I have a WordPress-Site where some people (non-expert clients) need to create/manage users. The site uses multiple custom post types and each user is assigned permissions for one or several of those cpt’s. At the moment i see two ways to handle this and i’m not very happy with any of them.
(1) User roles:
If i have four custom post types (A,B,C,D) then i would need a lot of User Roles to cover all combinations of capabilities. (Role A, Role AB, Role ABD …). That’s not very convenient for the client to manage.
(2) Capability Management Plugin: If it was me to manage the users i would use a plugin like “User Role Editor”. But that is quite complicated to handle for my non-expert clients and the risk of messing up the system is high.
What i think of is to have simple checkboxes (at least when creating a new user) where the client can choose the custom post types the new user should be able to access. Like: this user will be able to do everything with cpt A and B and D.

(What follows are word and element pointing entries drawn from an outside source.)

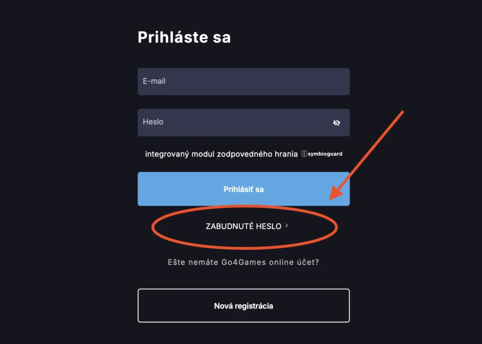Click the Ešte nemáte Go4Games online účet text
Screen dimensions: 482x344
(243, 262)
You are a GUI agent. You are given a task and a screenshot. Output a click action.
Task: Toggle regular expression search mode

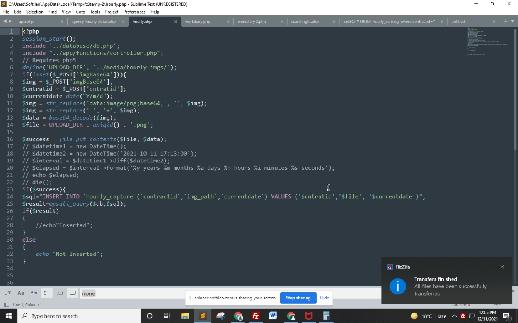click(x=9, y=293)
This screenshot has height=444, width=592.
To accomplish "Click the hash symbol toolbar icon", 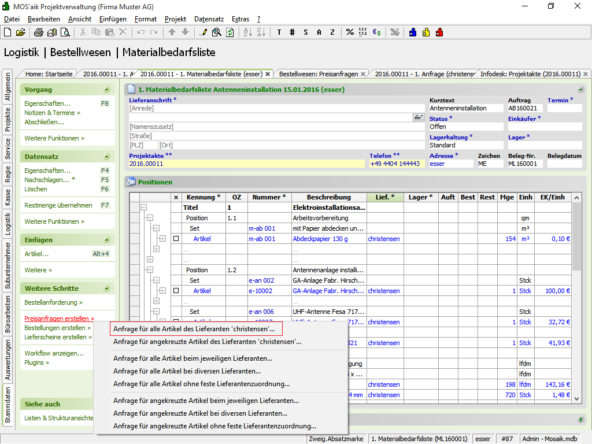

Is there a way to do this and is this even something you should do with WordPress?
UPDATE
@RyanLoremIpsum pointed me in the right direction so i was able to write a little plugin that is as simple as i need it to be. Looks something like that:
You don’t necessarily have to assign roles to manage the user’s capabilities.
First, register your custom post types with their respective capabilities.
See capabilities under Function Reference/register post type – Parameters
Managing User Capabilities
You can use add_cap or remove_cap to add or remove user capabilities for a specific user.
This is handy because it allows you to grant a user capabilities that do not belong to the user’s assigned role.
For example, you may create a form with check boxes for each post type like you were saying. For each box checked, it would grant a given user ID the capabilities you created when you registered that post type. Likewise, unchecking a box could remove the capabilities.